I bambini con le uova sode giocavano anche "a ruzzlin", cioè su un leggero
pendio di prato chi riusciva a toccare l'uovo dell'altro, vinceva e, se il gioco
degenerava, facevano a gara a chi le lanciava più lontano...
Il lunedì e l'Ottava di Pasqua, altre uova altre giocate, ma con molto meno
partecipanti di una volta quando a sera la piazzola, teatro del "coccetto", era
ricoperta di gusci colorati come una coriandolata! A Boccassuolo il gioco del "coccetto"

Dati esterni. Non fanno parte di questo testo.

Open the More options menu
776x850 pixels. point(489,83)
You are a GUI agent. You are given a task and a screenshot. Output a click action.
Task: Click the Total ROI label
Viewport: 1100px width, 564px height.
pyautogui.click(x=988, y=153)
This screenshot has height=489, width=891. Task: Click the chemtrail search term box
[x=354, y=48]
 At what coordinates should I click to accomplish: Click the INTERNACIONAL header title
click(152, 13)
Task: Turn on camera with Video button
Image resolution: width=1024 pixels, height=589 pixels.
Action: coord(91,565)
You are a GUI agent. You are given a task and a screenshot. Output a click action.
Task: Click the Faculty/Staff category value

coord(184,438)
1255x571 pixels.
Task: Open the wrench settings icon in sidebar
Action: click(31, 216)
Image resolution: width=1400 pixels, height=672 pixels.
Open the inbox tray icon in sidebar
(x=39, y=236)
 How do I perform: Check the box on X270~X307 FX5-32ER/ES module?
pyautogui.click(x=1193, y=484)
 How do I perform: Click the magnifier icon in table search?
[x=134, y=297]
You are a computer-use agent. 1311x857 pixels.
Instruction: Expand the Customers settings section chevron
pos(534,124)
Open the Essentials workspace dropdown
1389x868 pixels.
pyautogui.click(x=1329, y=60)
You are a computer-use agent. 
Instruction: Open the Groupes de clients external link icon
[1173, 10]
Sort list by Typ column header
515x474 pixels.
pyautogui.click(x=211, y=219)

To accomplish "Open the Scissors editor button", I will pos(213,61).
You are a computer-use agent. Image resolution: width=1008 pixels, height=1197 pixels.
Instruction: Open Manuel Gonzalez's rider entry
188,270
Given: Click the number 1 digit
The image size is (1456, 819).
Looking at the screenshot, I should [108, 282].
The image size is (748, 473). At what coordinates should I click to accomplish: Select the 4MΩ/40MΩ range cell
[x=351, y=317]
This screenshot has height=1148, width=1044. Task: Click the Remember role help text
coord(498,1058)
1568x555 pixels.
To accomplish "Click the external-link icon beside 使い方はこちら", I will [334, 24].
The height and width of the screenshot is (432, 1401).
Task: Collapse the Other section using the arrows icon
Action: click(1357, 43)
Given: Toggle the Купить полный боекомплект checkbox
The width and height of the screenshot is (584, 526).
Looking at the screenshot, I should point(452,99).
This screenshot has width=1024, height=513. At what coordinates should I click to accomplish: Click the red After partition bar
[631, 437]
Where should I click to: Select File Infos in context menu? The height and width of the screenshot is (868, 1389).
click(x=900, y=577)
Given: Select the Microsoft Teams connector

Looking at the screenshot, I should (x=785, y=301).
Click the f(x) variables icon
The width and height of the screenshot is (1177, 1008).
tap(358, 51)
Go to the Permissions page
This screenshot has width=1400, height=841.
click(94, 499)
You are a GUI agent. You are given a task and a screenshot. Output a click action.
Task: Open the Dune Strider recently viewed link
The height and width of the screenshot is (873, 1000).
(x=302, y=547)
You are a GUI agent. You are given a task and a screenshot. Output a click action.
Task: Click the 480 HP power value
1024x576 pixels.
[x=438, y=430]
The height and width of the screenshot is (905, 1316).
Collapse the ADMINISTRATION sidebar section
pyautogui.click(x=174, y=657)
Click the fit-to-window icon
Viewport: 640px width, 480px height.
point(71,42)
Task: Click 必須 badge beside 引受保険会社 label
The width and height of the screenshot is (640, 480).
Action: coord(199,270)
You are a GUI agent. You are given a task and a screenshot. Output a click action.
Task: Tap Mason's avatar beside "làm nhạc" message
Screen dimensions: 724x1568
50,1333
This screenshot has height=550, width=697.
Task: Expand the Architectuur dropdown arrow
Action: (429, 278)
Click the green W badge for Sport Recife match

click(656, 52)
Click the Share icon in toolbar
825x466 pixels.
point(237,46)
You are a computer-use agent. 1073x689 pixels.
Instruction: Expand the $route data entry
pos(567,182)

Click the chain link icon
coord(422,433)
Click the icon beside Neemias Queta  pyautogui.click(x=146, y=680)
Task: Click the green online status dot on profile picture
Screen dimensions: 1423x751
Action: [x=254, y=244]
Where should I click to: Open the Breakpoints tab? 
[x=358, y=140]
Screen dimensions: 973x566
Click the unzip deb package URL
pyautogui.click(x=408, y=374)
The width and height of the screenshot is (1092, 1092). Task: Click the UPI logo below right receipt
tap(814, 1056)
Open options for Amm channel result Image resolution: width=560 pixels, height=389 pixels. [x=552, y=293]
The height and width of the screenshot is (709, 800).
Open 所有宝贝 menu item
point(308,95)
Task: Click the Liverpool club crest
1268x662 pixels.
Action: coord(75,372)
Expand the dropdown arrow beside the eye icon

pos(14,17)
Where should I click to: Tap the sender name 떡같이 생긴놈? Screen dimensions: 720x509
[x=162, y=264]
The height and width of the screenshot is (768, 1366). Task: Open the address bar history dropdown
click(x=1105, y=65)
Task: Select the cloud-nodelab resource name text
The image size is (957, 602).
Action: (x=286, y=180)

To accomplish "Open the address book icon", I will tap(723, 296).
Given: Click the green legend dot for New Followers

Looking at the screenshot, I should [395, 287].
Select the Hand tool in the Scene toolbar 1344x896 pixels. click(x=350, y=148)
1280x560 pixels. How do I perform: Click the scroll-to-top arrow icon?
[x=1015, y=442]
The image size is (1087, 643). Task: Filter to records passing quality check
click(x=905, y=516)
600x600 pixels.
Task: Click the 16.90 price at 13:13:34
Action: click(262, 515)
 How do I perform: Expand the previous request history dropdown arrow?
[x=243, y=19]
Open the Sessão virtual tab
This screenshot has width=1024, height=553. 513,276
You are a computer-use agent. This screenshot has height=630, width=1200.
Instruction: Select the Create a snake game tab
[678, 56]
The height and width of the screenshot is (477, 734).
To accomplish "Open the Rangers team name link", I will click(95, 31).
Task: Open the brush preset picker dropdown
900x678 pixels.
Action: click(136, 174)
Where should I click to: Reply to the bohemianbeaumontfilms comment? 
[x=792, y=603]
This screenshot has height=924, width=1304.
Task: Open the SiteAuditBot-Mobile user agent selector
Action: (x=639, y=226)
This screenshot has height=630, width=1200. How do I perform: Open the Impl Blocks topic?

non é mai stato interrotto ed é abbastanza praticato anche negli altri paesi
della Val Dragone.
A parte, si cuocevano altre uova, una per ogni componente della famiglia, senza
colorarle che, con la torta pasquale tutta infiocchettata, si portavano in
chiesa per farle benedire dal parroco, al termine della prima messa; con le uova
benedette non si giocava a coccetto fuori, ma solo in famiglia, a fine pranzo,
come per un brindisi e si mangiavano in insalata con i radicchi amari di campo,
conditi con aceto e sale a ricordare le amarezze degli Ebrei durante la loro
schiavitù. Altra usanza era quella delle cosiddette e proverbiali "pulizie di
Pasqua" in modo che la benedizione trovi la casa pulita e nuova entrandovi con
l'ulivo simbolo di pace e pulizia interiore. Pertanto l'acqua, il fuoco, le
uova, i germogli dei cereali, elementi degli antichi rituali di fertilità e
rinascita della natura, rappresentano anche la resurrezione e la rinascita della
vita spirituale. Il Venerdì Santo si cucinava molto il baccalà perché era giorno
di vigilia, ma a Pasqua non dovevano mancare i tortellini. Infine, secondo una
poetica consuetudine durata fino agli anni '70, chi rinnovava per primo l'acqua
del fonte battesimale, offriva al parroco un agnello o un capretto, simboli di
mansuetudine, dolcezza e sacrificio.
Qualche modo di dire: "Lung cumma na quaresma" o "L'é una quaresma". "Cuntent
cumma na Pasqua". e il significativo: "l'ov l'é bun anc dop Pasqua" e il
lunatico:"Pasqua elta, bassa frasca, Pasqua bassa, elta frasca", cioé la Pasqua
é festa mobile perché segue le fasi lunari che presiedono allo sviluppo della
vegetazione.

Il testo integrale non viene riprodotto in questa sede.